═════ EXTRACTED DATA ═════
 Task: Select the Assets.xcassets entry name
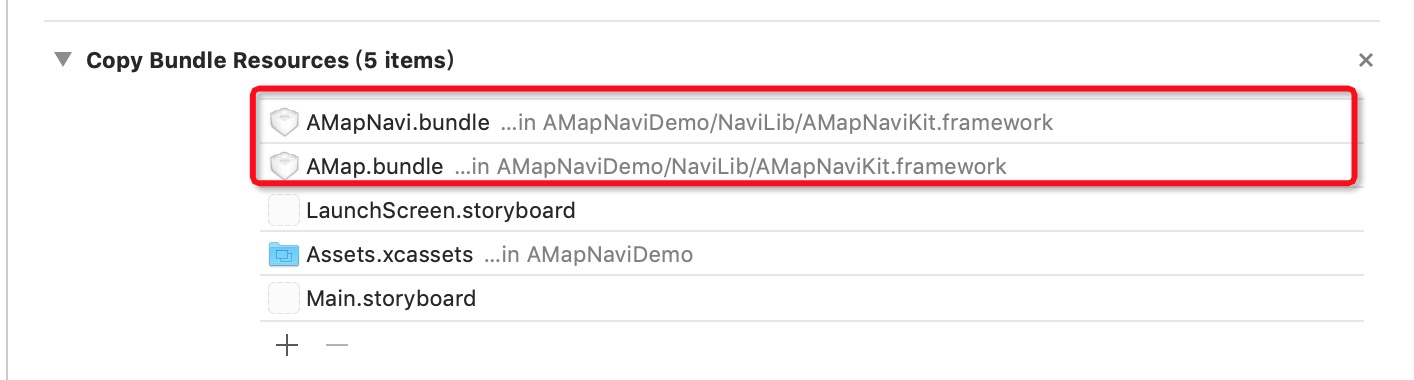[389, 254]
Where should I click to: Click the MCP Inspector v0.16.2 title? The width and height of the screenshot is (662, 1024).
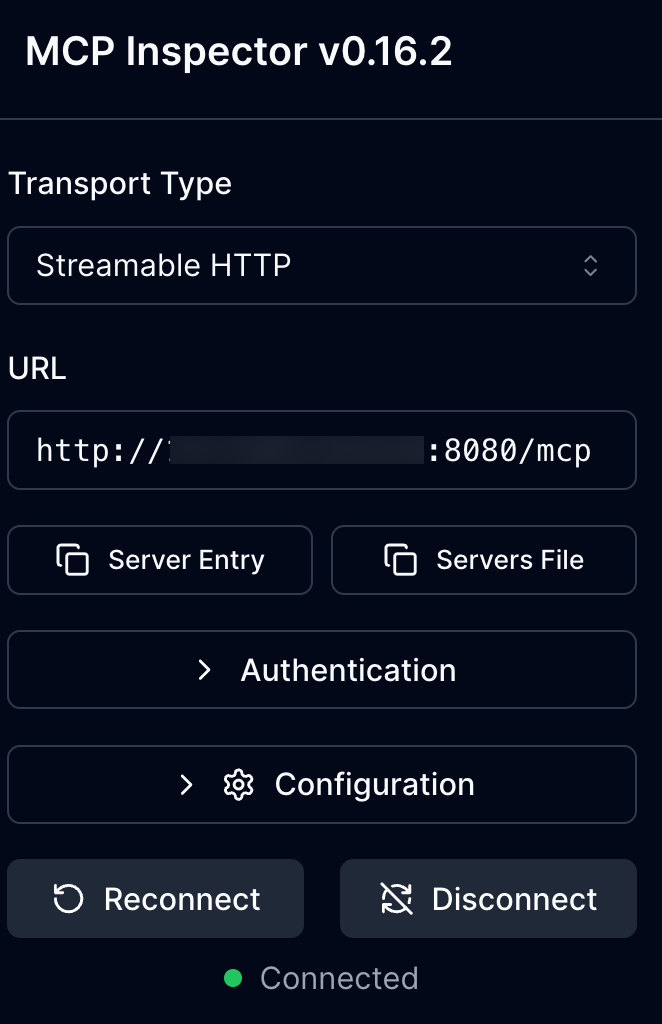[x=239, y=52]
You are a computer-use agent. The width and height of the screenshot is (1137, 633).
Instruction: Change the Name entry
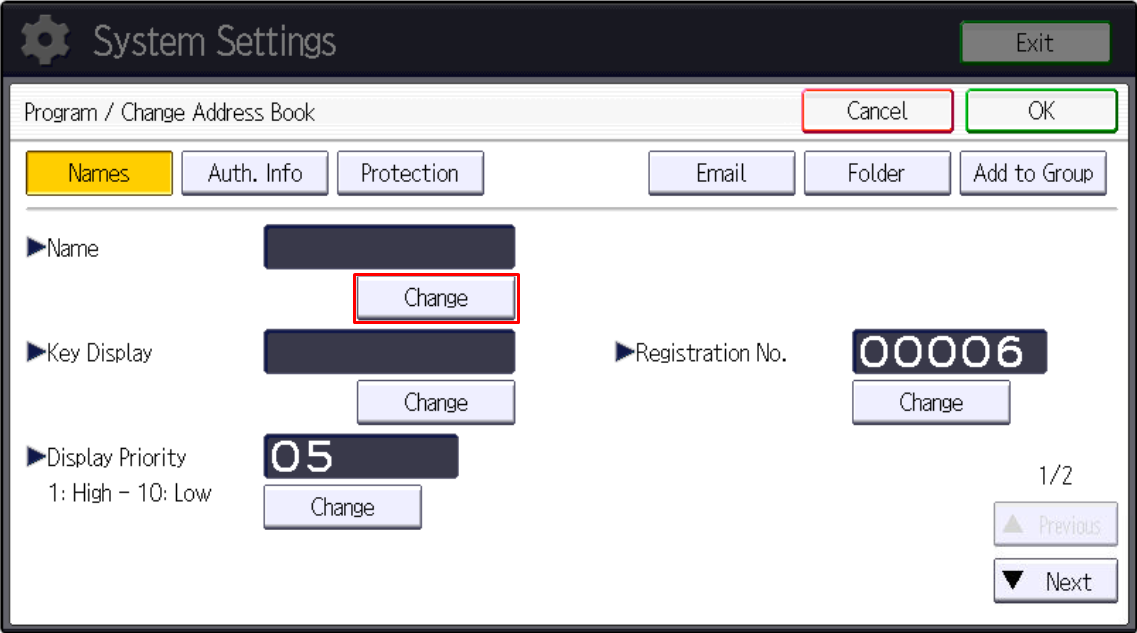click(436, 297)
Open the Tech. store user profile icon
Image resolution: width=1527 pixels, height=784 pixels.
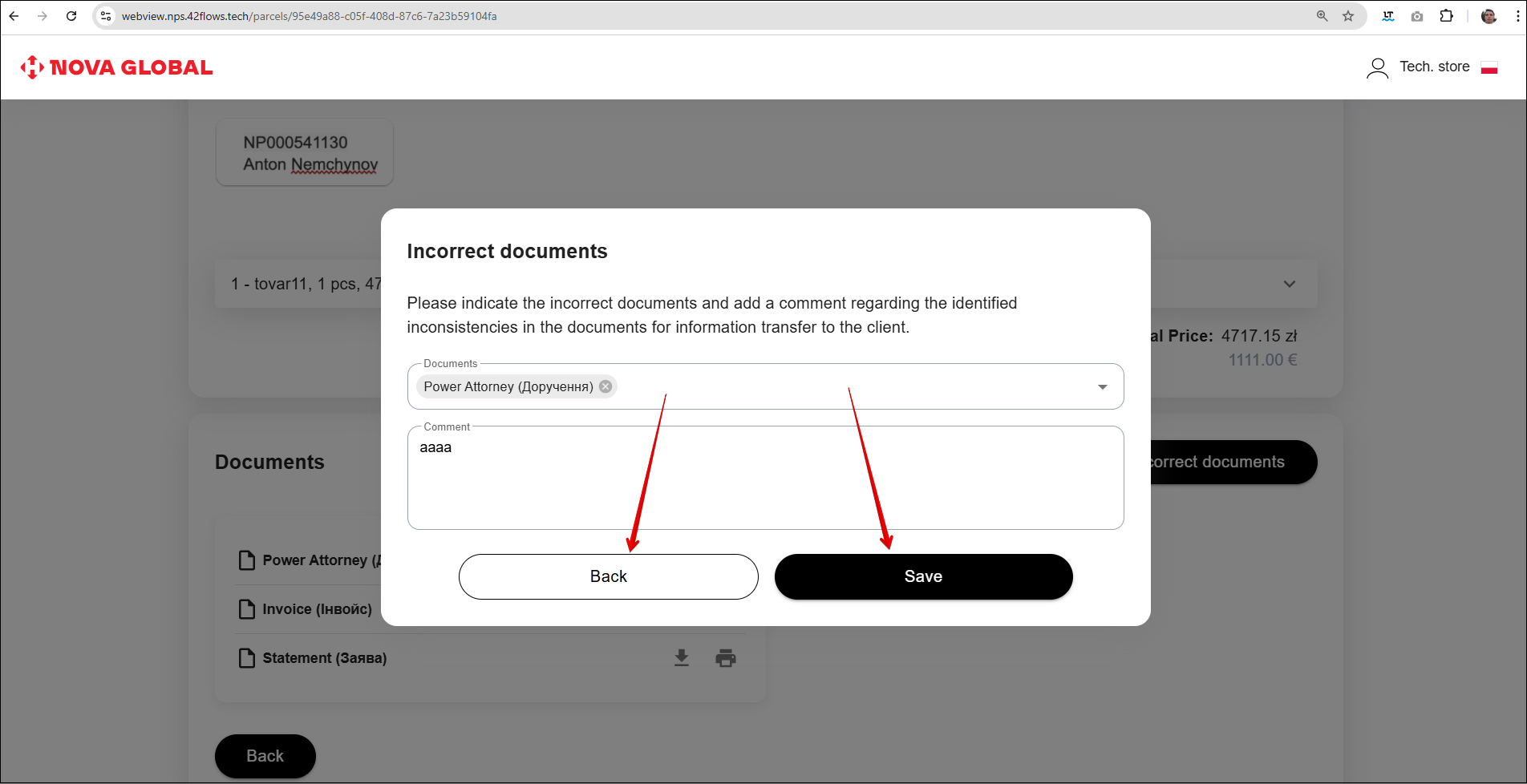(1377, 67)
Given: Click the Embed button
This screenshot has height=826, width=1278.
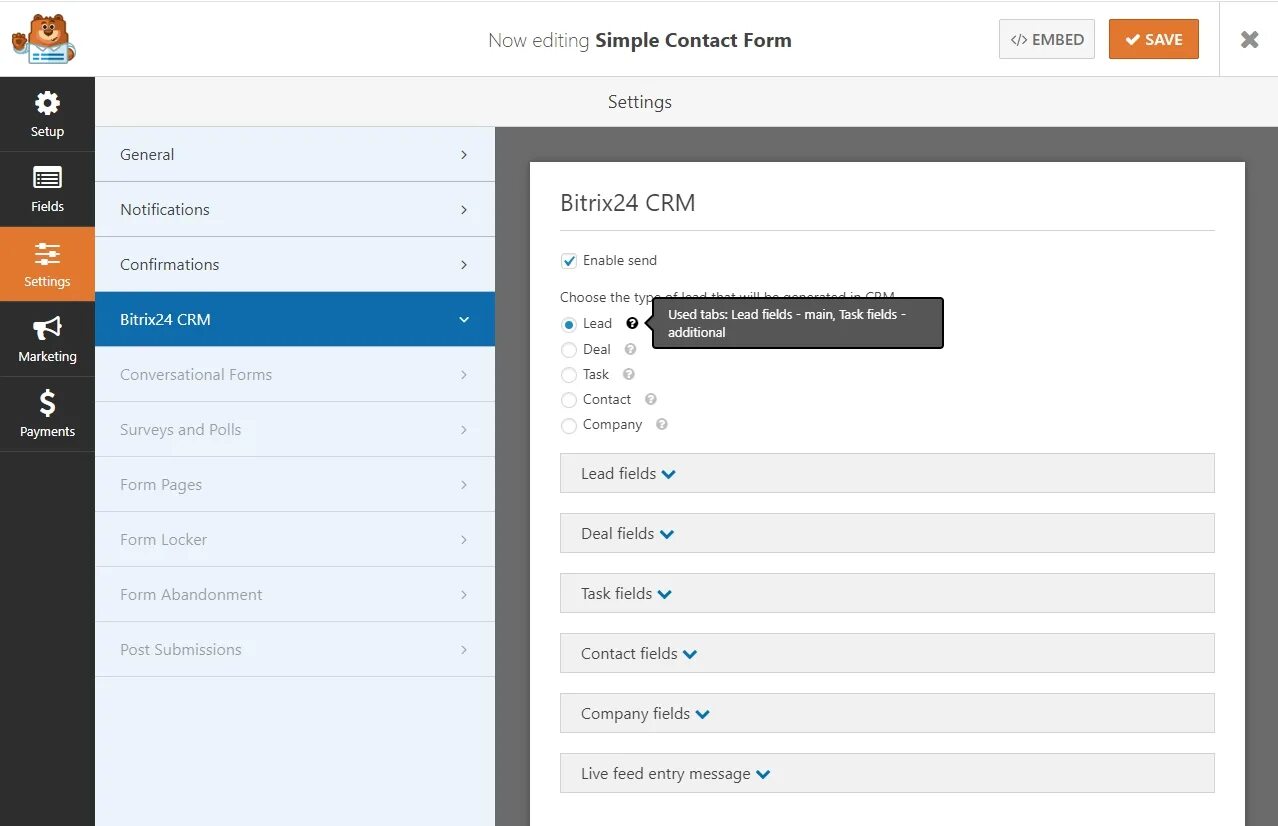Looking at the screenshot, I should pyautogui.click(x=1047, y=40).
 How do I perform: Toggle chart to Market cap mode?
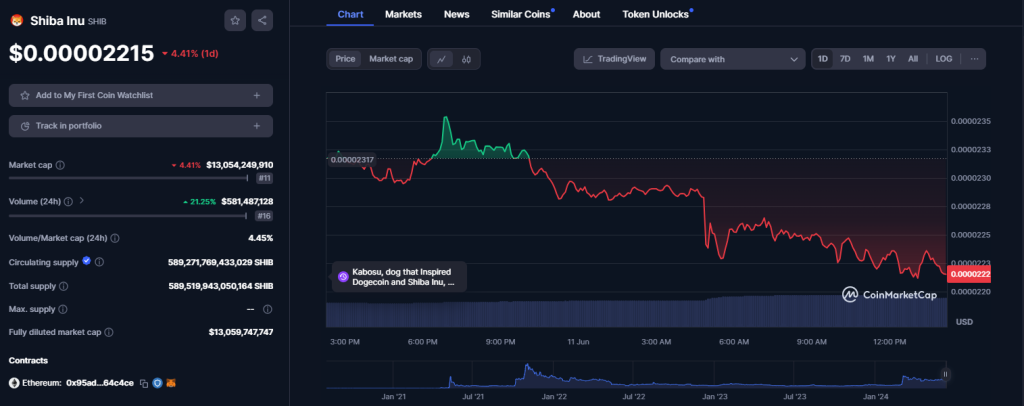click(391, 59)
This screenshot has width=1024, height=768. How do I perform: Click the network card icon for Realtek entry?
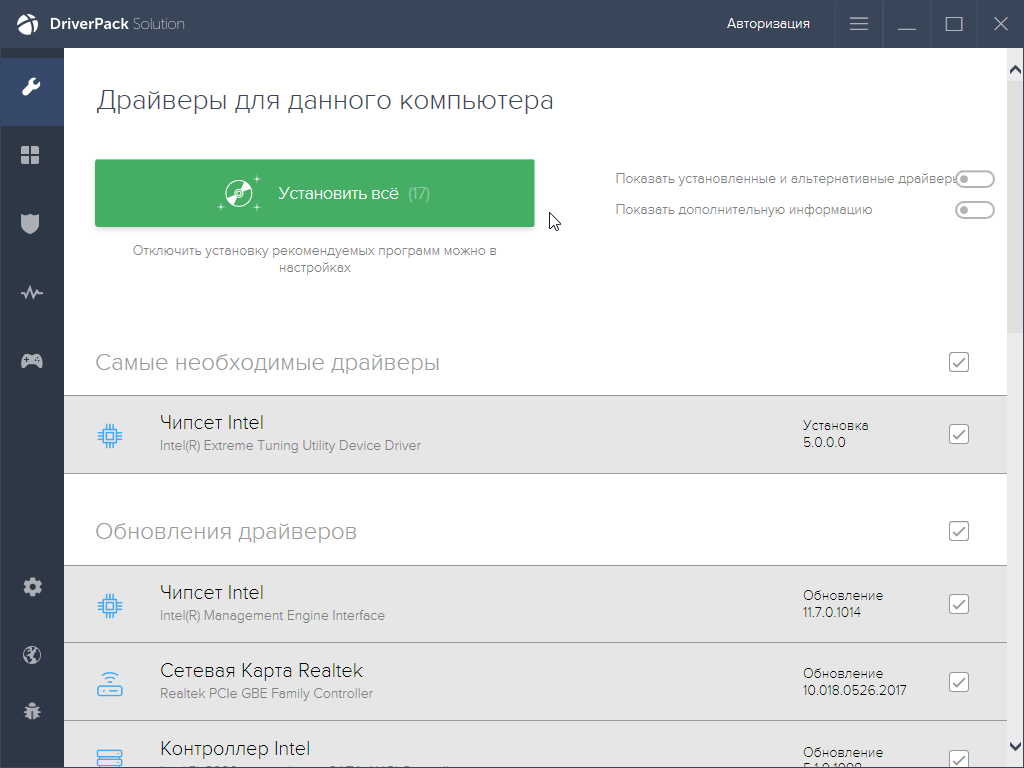110,682
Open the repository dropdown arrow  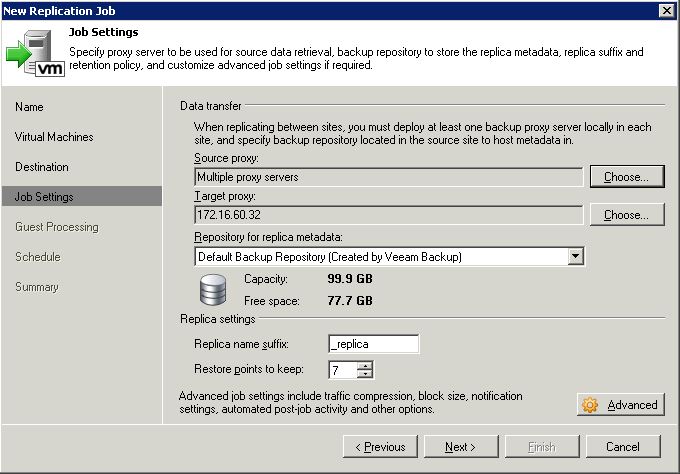click(x=575, y=256)
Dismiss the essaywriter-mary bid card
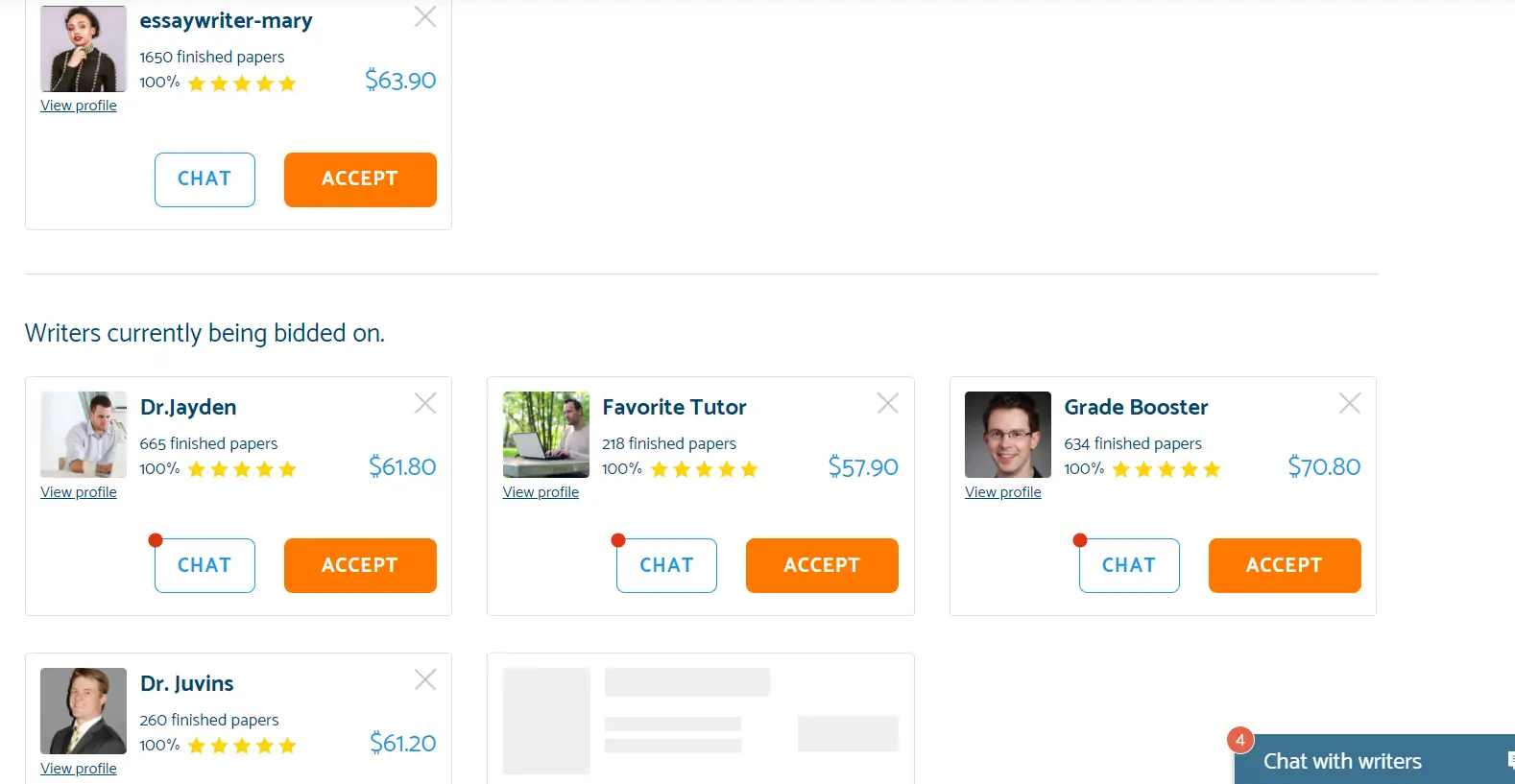This screenshot has width=1515, height=784. 425,16
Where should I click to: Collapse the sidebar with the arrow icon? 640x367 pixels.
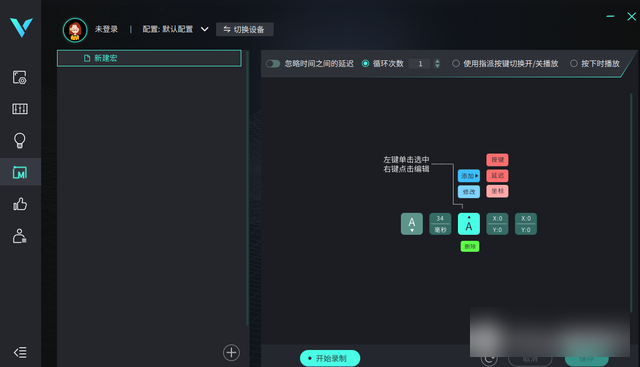click(20, 352)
═════
• _ASSIGNED TASK_
Leave out the pictures. Transcribe only the lines above, from the first through the one that contains "Given: Click the Embed button".

• _COMPLETED EXERCISE_
 Task: Select the Assets.xcassets entry name
[389, 254]
Where should I click to: Click the MCP Inspector v0.16.2 title? The width and height of the screenshot is (662, 1024).
[x=239, y=52]
You are a computer-use agent. The width and height of the screenshot is (1137, 633).
Instruction: Change the Name entry
click(436, 297)
Open the Tech. store user profile icon
Image resolution: width=1527 pixels, height=784 pixels.
(1377, 67)
Given: Click the Embed button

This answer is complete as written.